We can see that above a given frequency – in this case about 500, although it varies – we observe a 'duplication rate' around 70. This means that above a certain size, sequences are generally amplified at a rate proportional to their prevalence (give or take the odd outlier), or that for every input molecule of cDNA it gets amplified and observed seventy times. This is the scenario we'd generally imagine for PCR. However, below that variable threshold there is a very different, very noisy picture, where the amount to which a sequence is found to be amplified and observed is not related to the collapsed prevalence. This was the bait on the hook that lead our lab down this path.
Now, everyone knows PCR doesn't behave like it does in the diagrams, like it should. That's what everyone always says (usually as they stick another gel picture containing mysteriously sized bands into their labbooks). However, people have rarely looked at what's actually going on. There's a bit of special PCR magic that goes on, and a million different target and reaction variables that might affect things: you just optimise your reaction until your output looks like what you'd expect. It's only with the relatively recent advances in DNA sequencing technology that we can actually look at exactly what molecules are being made in the reaction that we can start to get actual data showing how just un-like the schematics the reaction can in fact behave.

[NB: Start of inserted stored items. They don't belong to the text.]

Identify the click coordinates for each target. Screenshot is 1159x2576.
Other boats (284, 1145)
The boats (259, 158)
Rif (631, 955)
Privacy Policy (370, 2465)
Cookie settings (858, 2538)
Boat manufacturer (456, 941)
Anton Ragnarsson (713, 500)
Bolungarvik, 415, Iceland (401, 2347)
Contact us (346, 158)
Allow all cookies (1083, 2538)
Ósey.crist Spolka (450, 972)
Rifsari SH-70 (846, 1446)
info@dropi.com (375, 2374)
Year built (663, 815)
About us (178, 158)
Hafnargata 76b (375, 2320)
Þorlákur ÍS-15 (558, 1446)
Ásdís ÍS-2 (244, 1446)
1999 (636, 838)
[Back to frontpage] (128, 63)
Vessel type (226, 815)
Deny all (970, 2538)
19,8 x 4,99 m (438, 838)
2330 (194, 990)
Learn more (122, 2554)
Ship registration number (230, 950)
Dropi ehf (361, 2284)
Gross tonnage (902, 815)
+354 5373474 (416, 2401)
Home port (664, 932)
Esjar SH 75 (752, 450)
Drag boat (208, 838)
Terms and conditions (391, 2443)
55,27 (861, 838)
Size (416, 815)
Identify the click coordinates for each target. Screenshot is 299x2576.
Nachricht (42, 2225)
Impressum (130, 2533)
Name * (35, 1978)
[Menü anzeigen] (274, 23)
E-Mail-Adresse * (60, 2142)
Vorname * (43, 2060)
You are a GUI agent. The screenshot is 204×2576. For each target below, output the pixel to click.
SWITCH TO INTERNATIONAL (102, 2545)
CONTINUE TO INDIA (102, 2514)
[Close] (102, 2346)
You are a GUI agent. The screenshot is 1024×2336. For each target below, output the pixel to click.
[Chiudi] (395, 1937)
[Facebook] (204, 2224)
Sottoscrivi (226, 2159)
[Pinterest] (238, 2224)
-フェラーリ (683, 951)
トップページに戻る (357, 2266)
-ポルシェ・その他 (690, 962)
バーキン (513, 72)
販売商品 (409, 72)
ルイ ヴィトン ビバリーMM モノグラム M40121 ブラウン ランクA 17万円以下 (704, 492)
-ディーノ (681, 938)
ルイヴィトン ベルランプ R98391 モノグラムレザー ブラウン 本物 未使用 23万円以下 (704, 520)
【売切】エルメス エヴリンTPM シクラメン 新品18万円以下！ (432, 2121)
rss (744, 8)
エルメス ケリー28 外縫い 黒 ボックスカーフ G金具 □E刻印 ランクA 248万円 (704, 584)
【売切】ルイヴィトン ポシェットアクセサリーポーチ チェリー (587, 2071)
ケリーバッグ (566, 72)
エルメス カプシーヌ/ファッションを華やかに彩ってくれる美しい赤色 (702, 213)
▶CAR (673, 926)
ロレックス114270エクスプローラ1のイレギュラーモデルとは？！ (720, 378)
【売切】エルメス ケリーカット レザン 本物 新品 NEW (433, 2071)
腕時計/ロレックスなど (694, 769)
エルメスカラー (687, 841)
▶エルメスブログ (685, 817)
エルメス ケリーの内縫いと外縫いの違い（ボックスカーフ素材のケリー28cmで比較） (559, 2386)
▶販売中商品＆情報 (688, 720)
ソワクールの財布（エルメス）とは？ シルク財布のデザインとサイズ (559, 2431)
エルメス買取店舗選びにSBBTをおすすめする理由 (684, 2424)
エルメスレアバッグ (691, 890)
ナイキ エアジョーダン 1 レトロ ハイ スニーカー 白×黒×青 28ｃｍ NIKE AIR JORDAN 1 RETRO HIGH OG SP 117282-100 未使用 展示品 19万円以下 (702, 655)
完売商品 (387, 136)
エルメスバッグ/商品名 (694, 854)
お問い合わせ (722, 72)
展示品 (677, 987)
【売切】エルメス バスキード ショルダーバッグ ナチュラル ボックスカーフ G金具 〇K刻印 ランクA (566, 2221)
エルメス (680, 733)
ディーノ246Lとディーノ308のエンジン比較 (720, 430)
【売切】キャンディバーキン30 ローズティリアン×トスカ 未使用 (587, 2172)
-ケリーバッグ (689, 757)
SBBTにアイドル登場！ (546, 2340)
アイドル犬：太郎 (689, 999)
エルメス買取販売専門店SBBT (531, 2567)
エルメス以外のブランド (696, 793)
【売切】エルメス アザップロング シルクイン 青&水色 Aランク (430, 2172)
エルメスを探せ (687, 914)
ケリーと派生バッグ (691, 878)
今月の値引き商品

This is exactly what Katharine's paper chases up, applying the same unique molecular barcoding strategy to TCR sequences from both polyclonal and monoclonal** T-cells. I won't go into the details, because hey, you can just read the paper (which says it much better), but the important thing is that this variability is not due to the standard things you might expect like CG content, DNA motifs or amplicon length, because it happens even for identical sequences. It doesn't matter how well you control your reactions, the noise in the system breeds variability. This makes unique molecular barcoding hugely important, at least if you want accurate relative quantitation of DNA species across the entire dynamic range of your data.
* Theoretically about 16.7 million in our case, or 412, as we use twelve random nucleotides in our barcodes.

** Although it's worth saying that while the line used, KT-2, is monoclonal, that doesn't mean the TCR repertoire is exactly as clean as you'd expect. T-cell receptor expression in T-cell lines is another thing that isn't simple as the textbook diagrams pretend.